Jordi Lafebre, dopo l’ottimo “Un estate fa” con Zidrou, si cimenta qui nella sua prima prova da autore unico. Non sorprendono – visti i precedenti lavori – né la svolta romantica ed intimista, né la particolare scelta di gestione dello spazio e del tempo.
Lafebre sceglie così di raccontare questa classica e rassicurante storia d’amore al contrario, partendo dalla fine, per ritornare al momento del primo incontro.
Il giochino, come anticipato, rassicura da subito il lettore sull’epilogo della vicenda ma, al contempo, non lo mette al riparo dai dolori della sua assenza. L’intera vicenda infatti è il racconto della distanza, del tempo e delle scelte che tengono lontani i due innamorati per quasi tutta la vita.
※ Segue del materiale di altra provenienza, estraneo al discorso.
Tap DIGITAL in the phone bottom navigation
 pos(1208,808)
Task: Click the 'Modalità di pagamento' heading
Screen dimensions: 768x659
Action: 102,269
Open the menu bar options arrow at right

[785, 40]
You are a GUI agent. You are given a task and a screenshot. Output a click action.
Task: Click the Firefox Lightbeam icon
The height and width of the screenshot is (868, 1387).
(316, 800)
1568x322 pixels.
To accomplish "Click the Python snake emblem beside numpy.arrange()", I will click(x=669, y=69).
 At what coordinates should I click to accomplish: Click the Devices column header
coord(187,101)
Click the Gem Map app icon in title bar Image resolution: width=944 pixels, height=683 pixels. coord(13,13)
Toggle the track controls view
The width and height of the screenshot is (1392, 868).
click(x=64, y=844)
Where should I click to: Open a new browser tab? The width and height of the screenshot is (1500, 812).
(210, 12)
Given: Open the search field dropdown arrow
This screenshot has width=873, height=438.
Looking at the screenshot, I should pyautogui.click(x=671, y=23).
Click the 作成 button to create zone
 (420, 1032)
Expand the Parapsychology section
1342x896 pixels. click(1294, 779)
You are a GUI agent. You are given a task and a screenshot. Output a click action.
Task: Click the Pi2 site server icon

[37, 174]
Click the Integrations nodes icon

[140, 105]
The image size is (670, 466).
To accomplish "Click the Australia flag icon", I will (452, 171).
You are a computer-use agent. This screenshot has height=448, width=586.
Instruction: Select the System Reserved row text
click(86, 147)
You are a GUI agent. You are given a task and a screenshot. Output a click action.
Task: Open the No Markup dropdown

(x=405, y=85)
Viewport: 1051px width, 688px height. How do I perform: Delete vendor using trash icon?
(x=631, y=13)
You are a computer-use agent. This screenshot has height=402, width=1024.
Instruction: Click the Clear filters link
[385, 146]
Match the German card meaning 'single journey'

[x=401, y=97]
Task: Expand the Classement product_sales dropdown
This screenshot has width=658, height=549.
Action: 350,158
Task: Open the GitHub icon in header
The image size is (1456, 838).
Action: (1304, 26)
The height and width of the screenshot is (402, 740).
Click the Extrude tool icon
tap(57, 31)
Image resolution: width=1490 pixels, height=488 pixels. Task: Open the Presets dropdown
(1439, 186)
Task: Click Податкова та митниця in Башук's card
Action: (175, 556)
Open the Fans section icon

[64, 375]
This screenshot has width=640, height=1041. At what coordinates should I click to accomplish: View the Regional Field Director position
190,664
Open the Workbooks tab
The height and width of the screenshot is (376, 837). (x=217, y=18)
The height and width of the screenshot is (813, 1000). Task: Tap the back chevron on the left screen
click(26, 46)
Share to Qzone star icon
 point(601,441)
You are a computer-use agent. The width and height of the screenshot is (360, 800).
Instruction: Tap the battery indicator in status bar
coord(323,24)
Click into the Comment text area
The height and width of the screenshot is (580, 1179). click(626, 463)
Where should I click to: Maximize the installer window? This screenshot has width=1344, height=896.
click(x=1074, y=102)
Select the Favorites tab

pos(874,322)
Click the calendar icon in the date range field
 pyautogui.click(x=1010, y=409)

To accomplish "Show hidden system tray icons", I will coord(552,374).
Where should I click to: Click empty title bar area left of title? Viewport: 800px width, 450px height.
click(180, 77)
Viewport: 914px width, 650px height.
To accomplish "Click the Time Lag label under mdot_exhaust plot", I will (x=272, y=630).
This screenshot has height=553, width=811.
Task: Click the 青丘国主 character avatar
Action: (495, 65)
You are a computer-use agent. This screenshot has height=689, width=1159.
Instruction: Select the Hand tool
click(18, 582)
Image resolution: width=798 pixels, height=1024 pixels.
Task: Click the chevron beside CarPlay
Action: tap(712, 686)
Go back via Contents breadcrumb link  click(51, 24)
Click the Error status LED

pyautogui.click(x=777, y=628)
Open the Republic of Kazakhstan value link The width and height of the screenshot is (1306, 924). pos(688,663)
Il disagio e la malinconia traspaiono dalle loro epistole e, non da meno, dalle scelte e dalla vita che entrambi comunque si costruiscono e vivono appieno facendo a meno della presenza dell’altro. Il racconto colma questa distanza, altrimenti all’apparenza irrecuperabile, grazie appunto alla narrazione inversa e alle numerose metafore che caratterizzano la storia e le scelte dei due protagonisti.
A corredare il tutto l’ottimo e sublime tratto dell’artista che accompagna con grazia ed efficacia ogni espressione, ogni paesaggio e ogni emozione. Un tratto tanto attento da mitigare la prevedibilità di alcune svolte.